The Wyrdsmiths were started in 1994 by Lyda Morehouse and Harry LeBlanc, who met at a writing class at the Loft. By the time I joined (in 1997), it was a well-established group and I had to audition to get in. At that point, no one in the group had any professional sales: Harry had sold a short story to the respected semi-prozine Tales of the Unanticipated, and Lyda had an agent. That was it.
Now -- well, Lyda has had five books published, has turned in a sixth, and is working on a seventh. Kelly McCullough had his first novel published in July. My fifth book came out in July. Harry has had multiple professional short story sales.

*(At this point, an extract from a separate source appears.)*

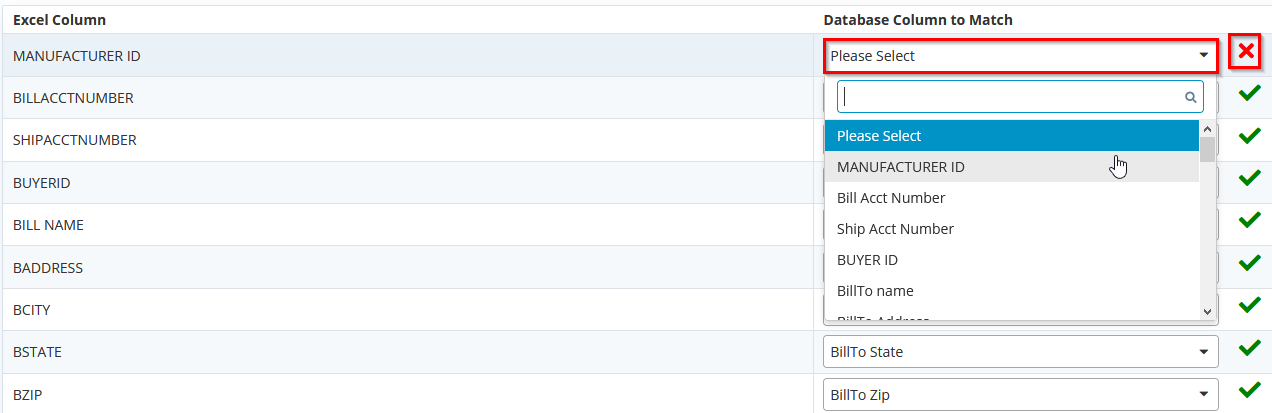Click the green checkmark for BUYERID row
The height and width of the screenshot is (413, 1272).
1249,178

Of the writers in the group who aren't yet professionally published, Rosalind, Bill, and Doug have all completed novels since joining the group.
Our two newest members are Sean Murphy, who is currently unpublished -- and the multiple award-winning author Eleanor Arnason.
When we do critique as a group, everyone participates equally: published or unpublished, multiply-award-winning or not. We all know and respect each other's work. I'm hoping that everyone in the group (with some time to spare, anyway) will feel free to post on this blog. One of the things I've found incredibly valuable about this group is the diversity of opinion. We have very different writing styles; we also have different writing processes and different approaches to editing, we write in different subgenres (and in some cases completely different genres), we have different areas of expertise. (Doug and Kelly, for instance, are the people I most want to vet my combat scenes.)
This blog will probably be primarily about writing, reading, SF/F, publishing, and topics that are at least tangentially related to one of those, but we all reserve the right to write about anything we find interesting.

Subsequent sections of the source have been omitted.